Rewrite the data from the line with "Image resolution: width=849" through the line with "click(x=250, y=12)", changing "Refactor" to "Source" and keeping everything else the same. Return only those lines, both end lines included.

┌─ MATERIAL

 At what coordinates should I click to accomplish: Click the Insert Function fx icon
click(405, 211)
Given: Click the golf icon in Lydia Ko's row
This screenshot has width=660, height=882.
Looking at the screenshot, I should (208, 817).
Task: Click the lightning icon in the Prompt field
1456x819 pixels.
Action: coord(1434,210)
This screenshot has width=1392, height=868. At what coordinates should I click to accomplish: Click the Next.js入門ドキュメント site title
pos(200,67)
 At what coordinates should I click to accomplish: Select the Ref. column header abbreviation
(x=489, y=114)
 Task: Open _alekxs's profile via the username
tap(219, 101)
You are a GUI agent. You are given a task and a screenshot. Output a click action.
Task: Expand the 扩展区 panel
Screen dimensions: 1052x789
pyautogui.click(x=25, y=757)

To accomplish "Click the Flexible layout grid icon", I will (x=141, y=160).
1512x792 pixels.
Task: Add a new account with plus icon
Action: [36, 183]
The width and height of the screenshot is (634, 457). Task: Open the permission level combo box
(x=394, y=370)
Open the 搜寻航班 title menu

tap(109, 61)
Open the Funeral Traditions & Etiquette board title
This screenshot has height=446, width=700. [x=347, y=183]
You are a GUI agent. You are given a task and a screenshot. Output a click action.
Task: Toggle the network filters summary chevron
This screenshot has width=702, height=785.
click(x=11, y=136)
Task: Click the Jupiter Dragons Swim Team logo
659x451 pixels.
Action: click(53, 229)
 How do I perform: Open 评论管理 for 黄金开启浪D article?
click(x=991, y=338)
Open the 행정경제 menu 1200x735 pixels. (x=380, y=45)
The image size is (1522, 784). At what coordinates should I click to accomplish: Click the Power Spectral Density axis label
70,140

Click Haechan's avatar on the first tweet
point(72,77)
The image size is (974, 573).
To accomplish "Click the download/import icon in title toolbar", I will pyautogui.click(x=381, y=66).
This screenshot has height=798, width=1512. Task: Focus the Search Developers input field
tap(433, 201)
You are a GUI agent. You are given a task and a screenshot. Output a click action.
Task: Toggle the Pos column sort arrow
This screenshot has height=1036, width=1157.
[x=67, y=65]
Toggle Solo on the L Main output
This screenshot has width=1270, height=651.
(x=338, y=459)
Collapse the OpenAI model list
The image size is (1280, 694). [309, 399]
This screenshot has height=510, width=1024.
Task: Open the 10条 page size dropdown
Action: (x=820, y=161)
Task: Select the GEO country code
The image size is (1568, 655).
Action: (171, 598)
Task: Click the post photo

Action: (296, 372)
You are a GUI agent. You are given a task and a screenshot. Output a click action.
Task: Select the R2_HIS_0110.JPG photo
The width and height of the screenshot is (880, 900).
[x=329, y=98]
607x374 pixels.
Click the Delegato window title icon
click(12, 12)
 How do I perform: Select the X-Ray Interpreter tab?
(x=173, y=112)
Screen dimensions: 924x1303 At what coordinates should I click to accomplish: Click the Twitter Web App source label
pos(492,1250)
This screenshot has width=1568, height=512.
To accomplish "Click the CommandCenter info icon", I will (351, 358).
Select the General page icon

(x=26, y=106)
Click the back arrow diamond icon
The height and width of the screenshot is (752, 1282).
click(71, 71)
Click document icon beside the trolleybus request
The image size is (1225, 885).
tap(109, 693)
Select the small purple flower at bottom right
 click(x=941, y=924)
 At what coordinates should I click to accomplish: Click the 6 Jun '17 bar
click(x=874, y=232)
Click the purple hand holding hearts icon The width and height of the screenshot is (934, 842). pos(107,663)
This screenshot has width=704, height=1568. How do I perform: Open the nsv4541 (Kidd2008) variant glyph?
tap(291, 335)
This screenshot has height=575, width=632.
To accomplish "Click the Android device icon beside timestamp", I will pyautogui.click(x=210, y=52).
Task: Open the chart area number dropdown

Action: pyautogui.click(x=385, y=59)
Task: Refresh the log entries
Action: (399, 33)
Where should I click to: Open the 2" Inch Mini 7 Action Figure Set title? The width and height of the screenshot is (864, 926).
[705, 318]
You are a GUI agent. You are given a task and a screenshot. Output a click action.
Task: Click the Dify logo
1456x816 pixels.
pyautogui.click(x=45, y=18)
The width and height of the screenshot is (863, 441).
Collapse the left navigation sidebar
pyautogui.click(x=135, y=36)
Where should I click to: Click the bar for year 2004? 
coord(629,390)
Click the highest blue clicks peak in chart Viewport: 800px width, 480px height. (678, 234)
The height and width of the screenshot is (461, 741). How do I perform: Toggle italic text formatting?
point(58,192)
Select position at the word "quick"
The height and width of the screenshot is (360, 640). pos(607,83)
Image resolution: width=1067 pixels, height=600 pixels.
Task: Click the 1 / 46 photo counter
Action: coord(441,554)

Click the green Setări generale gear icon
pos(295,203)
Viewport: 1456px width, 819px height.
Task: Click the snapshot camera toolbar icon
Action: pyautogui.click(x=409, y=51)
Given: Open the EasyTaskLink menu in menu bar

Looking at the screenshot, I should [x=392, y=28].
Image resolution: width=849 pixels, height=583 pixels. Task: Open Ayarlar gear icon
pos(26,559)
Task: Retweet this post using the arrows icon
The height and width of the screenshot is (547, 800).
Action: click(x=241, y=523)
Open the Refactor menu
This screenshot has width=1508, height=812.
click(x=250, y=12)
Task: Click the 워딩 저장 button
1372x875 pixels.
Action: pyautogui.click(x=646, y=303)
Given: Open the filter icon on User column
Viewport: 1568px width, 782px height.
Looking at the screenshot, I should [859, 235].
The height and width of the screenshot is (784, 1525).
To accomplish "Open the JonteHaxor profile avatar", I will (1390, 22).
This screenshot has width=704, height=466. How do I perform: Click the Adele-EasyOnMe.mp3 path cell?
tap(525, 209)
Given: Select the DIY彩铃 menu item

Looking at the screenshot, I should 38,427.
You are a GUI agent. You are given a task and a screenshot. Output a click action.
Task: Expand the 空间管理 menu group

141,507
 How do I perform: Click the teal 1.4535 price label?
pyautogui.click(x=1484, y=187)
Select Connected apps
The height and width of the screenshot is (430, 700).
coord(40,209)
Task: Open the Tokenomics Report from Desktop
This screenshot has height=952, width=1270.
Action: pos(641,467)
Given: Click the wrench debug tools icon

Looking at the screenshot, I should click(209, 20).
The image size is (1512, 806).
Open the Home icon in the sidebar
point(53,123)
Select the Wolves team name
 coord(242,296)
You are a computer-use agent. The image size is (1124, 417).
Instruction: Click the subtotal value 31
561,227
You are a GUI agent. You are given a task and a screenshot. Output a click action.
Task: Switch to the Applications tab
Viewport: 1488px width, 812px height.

└─

RESPONSE:
Image resolution: width=849 pixels, height=583 pixels. Task: Open Ayarlar gear icon
pos(26,559)
Task: Retweet this post using the arrows icon
The height and width of the screenshot is (547, 800).
Action: click(x=241, y=523)
Open the Source menu
This screenshot has width=1508, height=812.
click(x=250, y=12)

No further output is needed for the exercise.